Half way through last year, I got so fed up with the kids ranking each other after every test that I grouped my students by height for the first two weeks of the third term. I was so brazen that I even called the groups giants, tallies, shorties and dwarves. During that time the most amazing thing happened. Kids who often pulled back from class conversations were suddenly talking. Kid who usually dominated pulled back. ‘Ohh I never get anything right’ a tall child who was always in the ‘bottom’ literacy groups muttered incredulously.
I started playing games. I let the shortest child in the class choose a game to play against the giants and vice versa. The students quickly developed a group identity based on their height. They liked the feelings of power that came when their team got to decide on the system which tended to favour their own physical characteristics.

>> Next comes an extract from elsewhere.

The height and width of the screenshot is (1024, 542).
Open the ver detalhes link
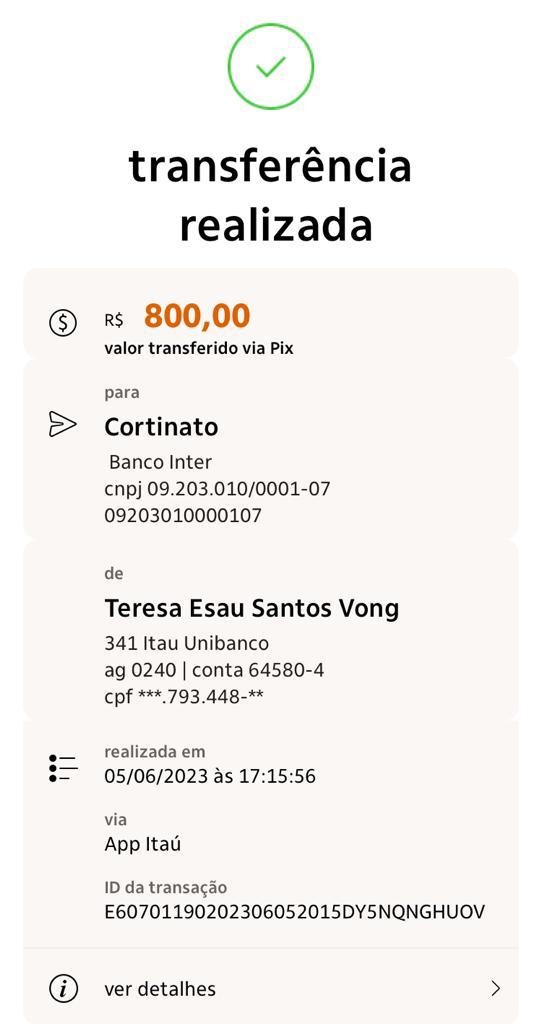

It took a few days for the kids to twig to my system. Some were outraged at the suggestion that I was grouping kids by physical features. After all, kids can’t control their height but they can control their learning through hard work. An excellent point. They also pointed out that some kids might find the work too hard or too easy. Another excellent point. However I asked my class this, why is me grouping kids by height any different from what students do to each other when tests come back?
This provocation led to an interesting discussion about learning. Why it was that knowing someone else scored lower on a test make you feel better? What does it feel like to be at the bottom of the group? What about the top? How come the middle felt left out? Most importantly why we feel the need to rank ourselves at all?
Do levels actually matter?
As my students found out letters and numbers don’t really mean anything at all until there are privileges associated with them. Scoring Stage 6 on NuMPA doesn’t really mean anything (and is certainly gibberish to many educators outside New Zealand) until a Stage 7 comes along and passes judgement on your inferior number. If you are lucky you won’t be the one with the lowest number in the class in which case you get a boost from knowing you’ve done better than someone else.
How often does this academic ranking by students go unchallenged by teachers?
Is this helping students succeed?
My problem isn’t so much with the labels themselves, but when the labels become the defacto feedback. I have deliberately not written the levels, nor have I fixed errors on the students writing samples I am about to return. I want the students to do the heavy lifting on their work before we sit down and talk about what level I think they are and where they need to go next.
In fact as I was sitting in a moderation meeting I silently wondered if the people that needed to learn how to moderate writing are the kids themselves.
What is it about this piece of work that makes it outstanding?
What does the writer of this story need to do go to the next level?
Those questions lead to more interesting outcomes than the more popular refrain heard in classes, ‘is it good?’